Há quatro décadas repete-se o mesmo
chavão: “O Rio está em guerra e a culpa é da elite”. À luz do pensamento da
esquerda, tudo é questão de conseguir implantar a unanimidade ao redor da
proposta salvífica de plantão, identificada com as teses marxistas. Firmou-se a
crença ingênua de que tudo quanto de ruim acontecia na “Cidade Maravilhosa”,
decorria da tentativa das elites para barrar a democratização desse canto do
Brasil. O povão é enganado e os seus representantes, os populistas, são os
porta-vozes das suas legítimas reclamações.
Foi assim como se ergueu, na mentalidade
populista, a identidade bipolar do Rio de Janeiro, pendurando a culpa numa
abstrata elite.
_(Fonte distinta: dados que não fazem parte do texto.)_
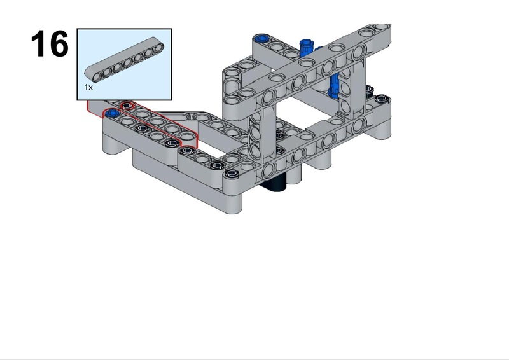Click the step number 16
tap(50, 43)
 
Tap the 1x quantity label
tap(88, 87)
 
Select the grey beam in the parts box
tap(124, 60)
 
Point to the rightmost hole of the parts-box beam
tap(158, 48)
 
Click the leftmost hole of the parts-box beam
tap(97, 76)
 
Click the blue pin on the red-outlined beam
tap(112, 113)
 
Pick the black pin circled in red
tap(127, 106)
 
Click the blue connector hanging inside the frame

A velha esquerda beneficiou-se dessa visão simplória, ela se
colocando como a porta-voz das reclamações populares. A própria classe
artística terminou se acomodando a essa visão bipolar, ela mesma se colocando
do lado do povão. Foi assim como se alimentou o clima inquisitorial imperante
na seara da cultura, que o dramaturgo Roberto Alvim, nomeado recentemente pelo
Presidente Bolsonaro para dirigir o Centro de Artes Cénicas da FUNARTE, denunciou
com as seguintes palavras que revelam o grau da polarização da classe
artística: “Não há diálogo possível (...) gente hipócrita e canalha. Trata-se
de uma guerra irrevogável”.
Se colocarmos no meio disso tudo a invasão do Rio pelo
narcotráfico, as coisas se explicam. Leonel Brizola, quando da sua primeira
campanha para ser eleito governador do Estado do Rio, no início dos anos 80,
encarregou-se de dar a versão esquerdista da guerra do tráfico. Ela acontecia
porque havia preconceito da elite carioca contra o povão, que residia nos
morros que era vítima da “classe dominante”. Solução: a polícia não sobe mais
no morro, que é habitado por gente simples e ordeira. Consequência: o velho
malandro carioca, habitante do morro e que no samba exprimia a sua visão ingênua
da vida, foi elevado aos altares da expressão da alta cultura. De pequeno
marginal que roubava galinhas se tornou forte com a ausência da força pública.
Estimulado pelos traficantes internacionais (dentre os que se destacava o
chefão do Cartel de Medellín, Pablo Escobar), ao longo dos anos 80 o
tradicional malandro se tornou chefe do tráfico, armado até os dentes e passou
a aprender, junto com os seus subalternos, as táticas da guerrilha em que os
traficantes colombianos eram craques. Foi assim como se consolidou o exército
do narcotráfico.
Contudo, o tráfico de drogas não se instalou no Rio por
casualidade. Foi uma decisão empresarial tomada na Itália no final dos anos 80,
pelos chefões da máfia junto com os traficantes colombianos. Diante da repressão
crescente, patrocinada pelos Estados Unidos através da DEA contra os produtores
e exportadores de coca no Eixo Andino (Peru, Colômbia, Equador e Bolívia), a
fronteira do narcotráfico deveria mudar de endereço e ir para o outro lado do
continente sul-americano, o Brasil, com mais de 8 mil quilômetros de costas.
Foi assim como o nosso país numa primeira etapa, ao longo dos anos
80 e 90, se transformou em corredor para exportação de tóxicos através dos
portos e aeroportos da Região Sudeste. A cidade-vitrine para o próspero negócio
foi, evidentemente, Rio de Janeiro. Lembrem os leitores das famosas festinhas
regadas a whisky escocês e cocaína, que uma socialite carioca oferecia à elite do
Rio, no seu luxuoso apartamento do edifício Chopin, na orla marítima de
Copacabana. Era chique cheirar pó. A própria socialite chegou a escrever um
livro, que fez sucesso na zona sul e que se intitulava: “Ai, que loucura!”.
Essa foi a origem da atual guerra carioca, que ainda não foi
desmontada, pois os parâmetros desse conflito precisam de muita inteligência
policial, item realmente esquecido pela polícia carioca. Lembremos que há
alguns anos apenas, a polícia do Rio tinha destinado anualmente, para o trabalho
de inteligência, a irrisória quantia de 1 mil e poucos reais!